→ **JOB 1**
Answer these questions from the passage on career guidance quality:
(a) Which body legally monitors the quality of career guidance in secondary education and the VET sector?
(b) What kind of organization is the Oval quality award focused on?
(c) Who is allowed to administer the "career checkups"?
→ **JOB 2**
Carry on writing the passage on career guidance quality, starting right after its last sentence.

→ **DOCUMENT PASSAGE**

# # # # # # #

There is no systematic approach for monitoring the quality of career guidance across
all sectors. However, many policies are accompanied by a commissioned evaluation or other
monitoring systems. For example, the quality of career guidance in secondary education and
the VET sector is legally monitored by the Educational Inspectorate. This results in the
publication of an annual report.
Organisation. Schools and VET colleges have a legal responsibility to deliver career guidance.
This responsibility is quality assured through the Inspectorate of Education who inspect
provision in education and report on the quality of provision (including career guidance
provision). The Ministry of Education, Culture and Science also encourages schools and
colleges to draw up their own career guidance agenda and to pursue a strategy of self-reflection
and self-improvement.
Career guidance in higher education is less clearly defined and regulated, but career
guidance will sometimes be addressed in reports by the Accreditation Organisation of the
Netherlands and Flanders (NVAO) which has a broader remit for quality assuring provision in
higher education.
Provision of career guidance services in the labour market functions as a quasi-market
with government awarding contracts following a tendering process. Two formal quality awards
have been created to assure the quality of organisations. One of these (Oval) is focused
specifically on career guidance service providers, while the other is a broader quality mark
aimed at a range of advisory services in labour market guidance. These are not mandatory but
are often used to help to differentiate between bidders during the tendering process. It is also
hoped that the existence of these quality marks will help citizens to differentiate between
different providers, but in practice this is limited in impact.
Process. Within the school and VET system, policy has defined the requirement to provide
career guidance services. Since 2017, the Inspectorate of Education are involved in quality
assuring this and will observe practice as part of inspections.
24
There is more limited regulation of the processes on the labour market side. Some
providers of career guidance in the labour market have internal monitoring systems for practice,
but there is no consistent national approach. The Ministry of Social Affairs has begun the
process of implementing ‘career-checkups’ which establish a standardised career assessment
to be used in work with older workers to assess their labour market potential. The Ministry
requires that the ‘career checkups’ can only be administered by NOLOC-certified-
professionals.

# # # # # # #

→ **GIVEN MATERIAL**
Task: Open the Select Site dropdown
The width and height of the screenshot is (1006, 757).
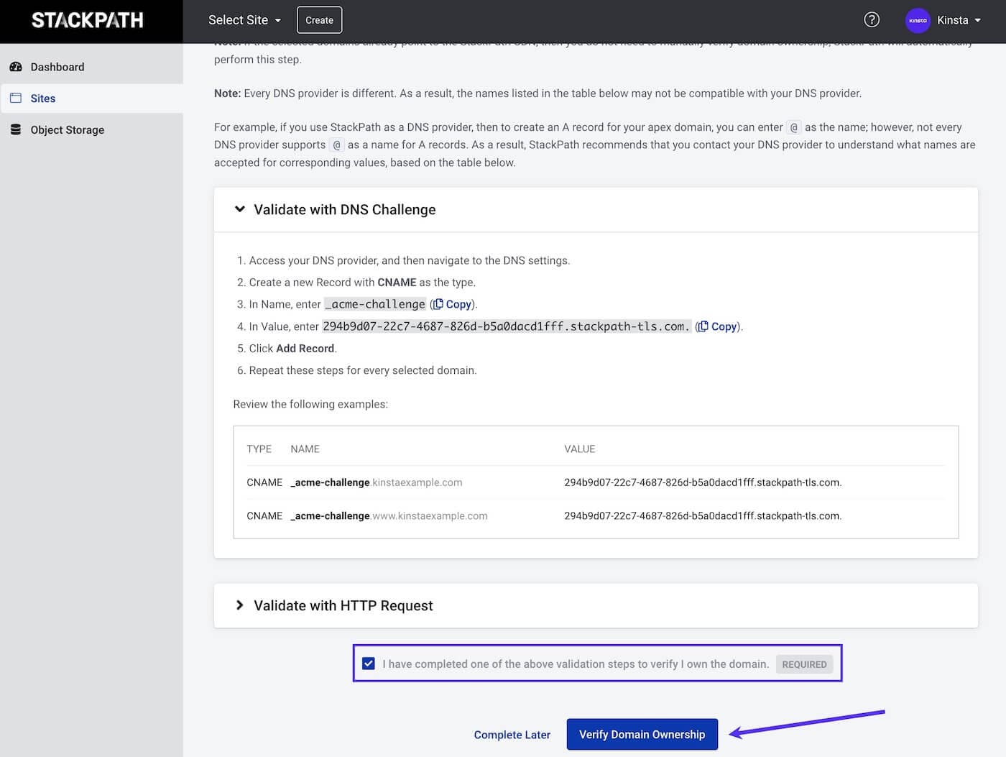Action: coord(244,19)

# # # # # # #

→ **TASK ANSWER 1**
(a) The Inspectorate of Education (the Educational Inspectorate).
(b) Career guidance service providers.
(c) Only NOLOC-certified professionals.

→ **TASK ANSWER 2**
People. There is no legal protection for the title and professional status of career guidance
practitioners in the Netherlands. Anyone is entitled to set up as a careers professional and to
practice without qualification or regulation. However, qualifications and registration are likely
to be a clear advantage in gaining employment within labour market services and career
guidance providers. Careers teachers in schools and the ‘studieloopbaanbegeleiders’(education
and career guidance professionals) in VET and HE are usually qualified subject teachers, but
are not required to have any specialist expertise in career guidance. Recent policy has made
more training available to careers professionals in the school and VET system as part of a
strategy to improve the quality of career guidance in the education system. However, the Code
of Conduct for teachers does not make any reference to career guidance.
There is limited formal training for careers professionals in the Netherlands. Careers
professionals come from a wider range of different professional background and normally take
any qualifications once they have begun to practice. While some universities of applied science
offer degree programmes these are typically broader in nature (e.g. in human resource
management) and offer limited options for specialisation in career guidance. There are also
some opportunities for continuing professional development for job coaches and for career
teachers and a more detailed, academic programme in career management run by the Open
Universiteit.
Two quality marks/professional registers currently exist (Noloc and CMI) to provide
quality assurance of professionals. The two quality marks are being brought together into a
single quality mark, to be hosted by Noloc. The development of this new, national quality mark
is designed to strengthen the standing of the profession with citizens, organisations and policy
makers and has been driven by the professional association.
25
The quality marks do not cover school-based careers teachers and school-based career
counsellors or the education and career guidance professionals in VET or HE and so their use
is largely confined to the labour market side of provision. Euroguidance (2018b), at the behest
of the Ministry of Education, Culture and Science, has drafted a framework for careers
professionals in the education sector which outlines qualifications and what career education
and guidance practitioners at differing levels within schools should ideally know and be able
to do. But, at present this document has no process for monitoring compliance.
10
This has been
supported by relevant professional associations e.g. the Netherlands Association of School
Guidance Practitioners (NVS-NVL) and the Association of Career Guidance Practitioners in
Secondary Education (VvSL), but it remains optional and advisory.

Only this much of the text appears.